Immediately, with his inference of refusal, her disinclination to adopt the suggestion faded. She wanted to come. He had said he thought it would be pleasant; she, more positive in her opinions, knew that it would be pleasant, wonderfully pleasant. Very few pleasant adventures happened in her life; it was ridiculous to reject anything that offered for so feeble a reason as a sense of the unusual. Was that not after all recommendation in itself? She sought about in her mind for words in which to convey to him without appearing eager that she would like to come, but her vocabulary failed her; seldom had she been at so great a loss for words. Unexpectedly he came to her relief.
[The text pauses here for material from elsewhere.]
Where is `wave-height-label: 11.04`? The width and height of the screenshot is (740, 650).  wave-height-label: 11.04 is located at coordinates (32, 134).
“I am infected with the holiday mood,” he said. “I want to enjoy things. And my holiday is very near the finish. I may leave any day—perhaps to-morrow. You too must know the holiday mood. We don’t leave it altogether behind with our childhood. I want to talk to you. We happened upon the acquaintance by accident—it is part of the holiday. That must be my apology for seeming intrusive.”

She turned towards him deliberately with a friendlier look in her eyes.

“I think my gaucherie needs some apologia too,” she confessed.

“Why not make it in the form of a concession?” he suggested hopefully, and experienced a curious satisfaction when suddenly she laughed.

Somehow he did not need any assurance in words that she would be on the beach that evening. Instinctively he felt that the reason which had been responsible for her reluctance to accede to his request no longer existed. Whatever it had been she had ridded herself of it. He liked to think that if she had felt a want of confidence in him, her feminine intuition had made it possible to conquer this mistrust. It was the first step towards that better understanding which he wished, he did not know why, to establish between them.


Chapter Five.

Brenda Upton, avoiding the notice of the general company by leaving the dinner table early that evening and slipping into the garden while most of the guests remained seated, sauntered down the path to the gate, thrilled with an agreeable sense of adventure that was only slightly damped by the reflection that her behaviour in meeting this stranger about whom she knew nothing was not in keeping with the traditions of her class, was, in fact indiscreet, and might be regarded by the man himself as evidence of an unconventionality of which he might seek to take advantage.